On 11-09-20 02:26 PM, Platonides wrote:
Domas Mituzas wrote:
* When
reverting, do a select count(*) where md5=? and then do something
more advanced when more than one match is found
finally "we don't need an
index on it" becomes "we need an index on it", and storage efficiency
becomes much more interesting (binary packing yay ;-)
so, what are the use cases and how does one index for them? is it global hash check, per
page? etc
Domas
I don't know why people have started asking about talking hashes when
reverting. MediaWiki already knows in a rollback that the revision is
identical to the previous one. It even avoids storing the same text twice.
However, if you want to "check if something is a revert" say clearly
that you are testing on every edit if there's a previous revision [for
the same page?] with the same text.
Is there a "something more advanced to be done" or just dreams? Would
for instance the WikiTrust extension make use of it, or instead would
need to store its own checksums on another table?

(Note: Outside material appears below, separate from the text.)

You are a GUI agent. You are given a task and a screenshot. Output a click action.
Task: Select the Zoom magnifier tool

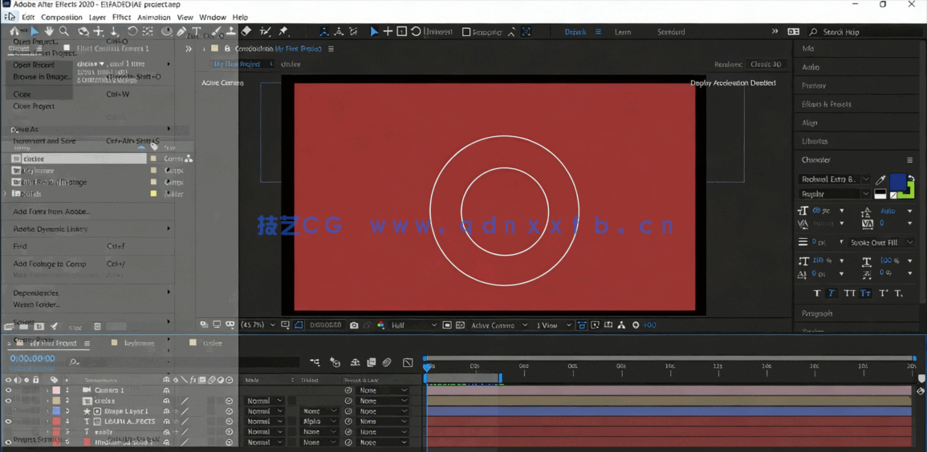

PS: I don't consider bug 2939 a good need. I think it is good to see
that there were messages. The provided usecase could be solved with
rollback in bot mode.
Care to re-open that bug then and suggest how to implement
it? Because
that bug was closed as LATER specifically because we don't have a
checksum on the revision table.
Also rollbacks are different than undos and manual reverts. On rollbacks
we re-use the text field, however on a normal undo or edit I don't
believe we scan old revisions for matching content and re-use the text.
Hence on any type of revert but a rollback we don't know it's a revert
without a checksum. And iirc it was brion that didn't like the idea of
having to fetch and compare at least two text blobs when we need to do this.
~Daniel Friesen (Dantman, Nadir-Seen-Fire) [
http://daniel.friesen.name]